I didn't wake up angry. I was a bit sluggish this morning after sucking down high alcohol beers last night but I wasn't angry. It wasn't the snowfall either. There was a couple of inches out there that had to be cleaned up. Heavy wet snow, my favorite.
It was when the Snowbuster 220 konked out on me that my anger began to brew. The thing ran for about 7-8 minutes before it stopped and wouldn't run again. I could fire it up but it would slowly go off. Snowbuster my ass! I am ready to give up on small snow throwing machines. I should get me the biggest baddest mother fuggin snow blower I can find. Hell I should buy the Bobcat I have always wanted.
It has been 30 minutes and I am still stewing. I have yelled at the cat, the TV, and at my email. Not sure why I am angry. It could be the criminal activity of Harry Reid. It could be the crap that is on my TV (really, who the hell watches Today?). It could be the minor sore throat that I can't seem to shake. It could still be that &&%$(** snowblower.

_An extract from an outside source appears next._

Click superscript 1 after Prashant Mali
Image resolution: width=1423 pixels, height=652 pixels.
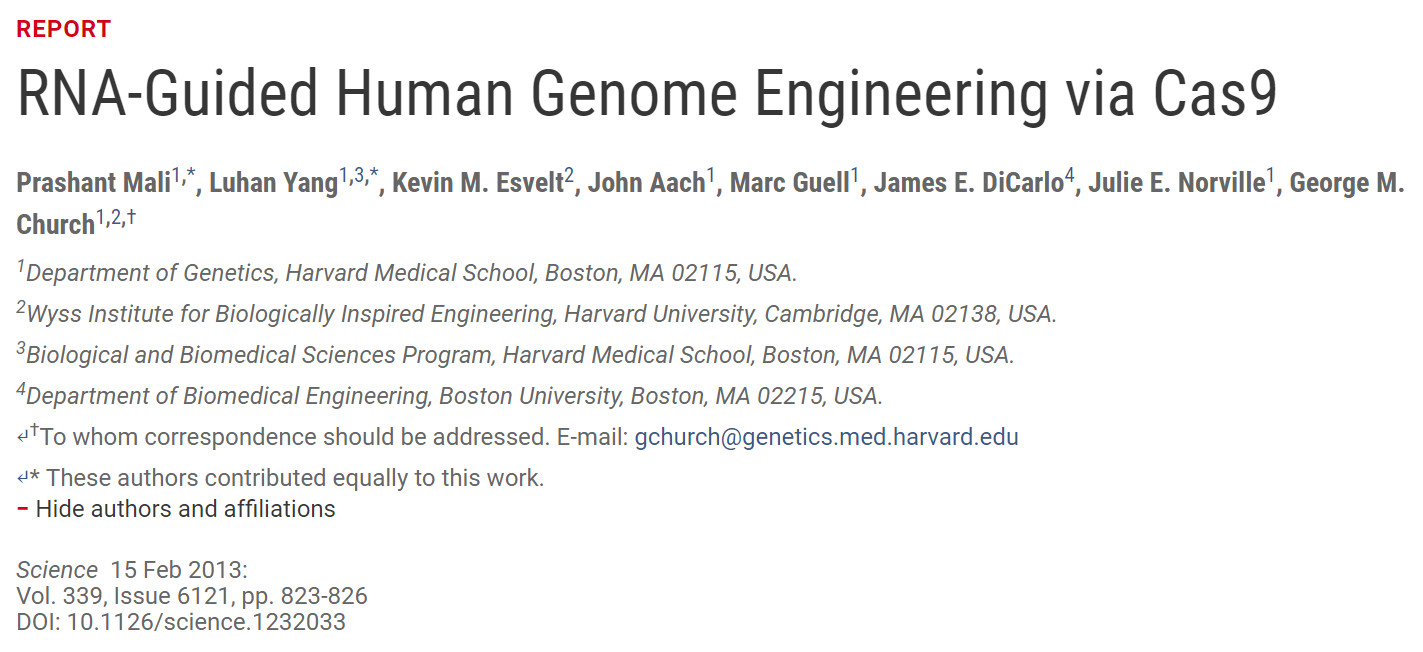(x=176, y=176)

I do know what could get me out of this funk. Ok, have to keep it clean.
Time to get out this mood. I have some Polish sausage cooking for breakfast. Things are already looking better. Even better, later today I will have dinner with good friends. I have the newest issue of Playboy. Tara Reid? I can feel this cloud lifting.
And then there is my favorite Christmas song...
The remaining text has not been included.